The Lesson of the Walk

WalkSix and a half years after the vision in The Lesson of the Sealing, I was at home one day, walking down the hallway, when God interrupted my thoughts. As I stepped into the living room, my eyes closed and I stepped into another vision. This time, though, I remained fully cognizant of my presence in both my physical surroundings and the vision, walking in two places at once.

In the vision, I was standing on a craggy precipice that appeared sketchy, as in an artist’s quick rendering. With nothing ahead of me but thin air, I was at a literal dead end, unable to take another step forward or upward. I had gone as far and as high as I could go.

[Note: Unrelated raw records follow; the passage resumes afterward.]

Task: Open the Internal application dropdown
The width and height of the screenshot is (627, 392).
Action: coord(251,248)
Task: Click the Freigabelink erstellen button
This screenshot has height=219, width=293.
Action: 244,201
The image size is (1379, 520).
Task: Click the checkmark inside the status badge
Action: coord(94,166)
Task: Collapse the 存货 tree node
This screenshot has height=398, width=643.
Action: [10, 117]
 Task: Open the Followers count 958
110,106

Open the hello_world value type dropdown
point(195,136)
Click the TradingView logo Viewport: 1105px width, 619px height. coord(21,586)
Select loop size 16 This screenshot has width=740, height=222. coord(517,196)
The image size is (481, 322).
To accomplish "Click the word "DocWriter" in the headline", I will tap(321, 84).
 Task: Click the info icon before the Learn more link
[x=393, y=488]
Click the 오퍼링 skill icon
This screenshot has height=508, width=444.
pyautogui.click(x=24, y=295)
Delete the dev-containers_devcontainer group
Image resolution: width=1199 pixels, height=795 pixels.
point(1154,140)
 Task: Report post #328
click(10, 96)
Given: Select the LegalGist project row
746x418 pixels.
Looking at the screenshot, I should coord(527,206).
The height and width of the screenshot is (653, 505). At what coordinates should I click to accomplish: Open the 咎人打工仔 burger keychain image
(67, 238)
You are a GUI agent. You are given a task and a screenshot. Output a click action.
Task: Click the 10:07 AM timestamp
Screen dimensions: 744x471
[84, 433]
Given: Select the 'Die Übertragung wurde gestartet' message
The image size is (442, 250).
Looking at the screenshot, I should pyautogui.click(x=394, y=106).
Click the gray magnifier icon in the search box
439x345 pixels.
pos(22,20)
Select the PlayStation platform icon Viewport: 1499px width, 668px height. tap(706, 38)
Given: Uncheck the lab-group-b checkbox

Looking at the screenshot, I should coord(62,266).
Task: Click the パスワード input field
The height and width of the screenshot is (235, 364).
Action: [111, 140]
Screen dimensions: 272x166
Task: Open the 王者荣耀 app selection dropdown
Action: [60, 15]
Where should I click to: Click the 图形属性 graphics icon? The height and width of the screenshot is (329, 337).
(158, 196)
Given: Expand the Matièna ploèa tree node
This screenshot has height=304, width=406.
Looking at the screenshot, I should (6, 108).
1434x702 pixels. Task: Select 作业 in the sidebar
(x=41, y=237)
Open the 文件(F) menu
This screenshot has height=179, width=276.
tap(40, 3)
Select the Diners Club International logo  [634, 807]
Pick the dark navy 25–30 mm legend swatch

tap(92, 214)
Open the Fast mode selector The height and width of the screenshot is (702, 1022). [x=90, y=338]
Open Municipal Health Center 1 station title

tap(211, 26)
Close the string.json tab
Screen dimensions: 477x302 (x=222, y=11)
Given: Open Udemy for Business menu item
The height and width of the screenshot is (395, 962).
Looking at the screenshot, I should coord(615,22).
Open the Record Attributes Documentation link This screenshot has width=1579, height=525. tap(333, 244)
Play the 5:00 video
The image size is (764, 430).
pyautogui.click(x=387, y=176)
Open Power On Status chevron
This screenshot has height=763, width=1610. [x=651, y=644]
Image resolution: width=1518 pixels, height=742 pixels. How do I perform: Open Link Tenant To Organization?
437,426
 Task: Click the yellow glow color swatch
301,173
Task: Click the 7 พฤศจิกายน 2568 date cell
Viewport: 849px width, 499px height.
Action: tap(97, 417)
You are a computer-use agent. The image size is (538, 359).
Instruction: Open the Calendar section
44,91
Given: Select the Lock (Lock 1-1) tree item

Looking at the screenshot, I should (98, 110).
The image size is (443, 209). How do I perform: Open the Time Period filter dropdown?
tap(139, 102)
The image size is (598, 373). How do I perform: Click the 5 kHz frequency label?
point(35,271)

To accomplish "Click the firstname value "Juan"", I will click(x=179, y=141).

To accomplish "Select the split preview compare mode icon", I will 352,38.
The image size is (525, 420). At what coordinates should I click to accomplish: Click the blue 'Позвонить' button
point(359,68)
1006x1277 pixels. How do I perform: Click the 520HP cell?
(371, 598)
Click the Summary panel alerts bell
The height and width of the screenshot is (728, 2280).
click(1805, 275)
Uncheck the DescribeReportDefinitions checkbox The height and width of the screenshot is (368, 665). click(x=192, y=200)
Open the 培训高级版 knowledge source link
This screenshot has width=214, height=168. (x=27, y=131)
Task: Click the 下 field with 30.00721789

Gazing out into the void, I saw another sketchy formation, quite a distance away. The front of the formation was gently sloping, resembling a coastal landing area. Standing back a bit from its front edge was a group of people, who I somehow understood were just a small number of countless others beyond the horizon. Motionless, the people appeared posed and cartoon-like, lacking detail.

Stymied by the open expanse, I was alone and stuck, having no way of getting to where the people were gathered. But when I again looked, I saw that a large cross, lying horizontally, had been positioned across the void to form a bridge.

The imagery of the Cross being a bridge between man and God is often used to portray the Gospel and is not unique to my vision. But I was unprepared for what I saw next.

The Bridge-Cross, contrary to its typical depiction, was not empty. Instead, Jesus was attached to the Cross. To cross the bridge, I would have to walk on Jesus. Horrified, I didn’t move.

Jesus, understanding both my thoughts and my dilemma, looked directly at me. With loving firmness, He said, “You must walk across Me. It’s the Only Way.”

Submitting, I began an obedient walk that was punctuated with emotional sobbing. Painfully aware of the suffering that Jesus was enduring for me, I inched my way forward, doubled over (both physically and in the vision) in grief. Every hesitant step that I took in the physical was duplicated with a similar step in the vision. As I slowly crossed my living room, I also crossed the Bridge that was Jesus, His Holiness alone sustaining me.

Arriving safely at the other side, I stepped onto the landing. Still doubled over, I asked, “Where am I?”

An authoritative Voice from an unseen Being responded, “In the Land of the Living.”

Confused, I questioned, “The Land of the Living?” But no explanation followed.

Straightening up and turning my attention to the people present, I was surprised to see my deceased maternal grandparents at the front of the crowd. Though they appeared stoic in a type of frozen animation, I was ecstatic to see them. Then, thinking of my dad and my stepdad, who are also both deceased, I asked if they too were present. Hearing only silence, I sensed that there were things that I was not yet to know.

Then another thought popped into my mind and out of my mouth. I asked the unseen Voice, “If this is the Land of the Living, why am I still sick?”

The Voice responded in a matter of fact manner, “You aren’t. You’re being restored.”

Now, even more confused by the answer’s apparent contradiction to my ailing body, I could only query, “Restored?”

“Yes,” the Voice replied. “Jesus took your sicknesses.”

More confused than ever, I sought further clarification, asking, “He took them?”

“Yes,” the Voice said, patiently. “Look.”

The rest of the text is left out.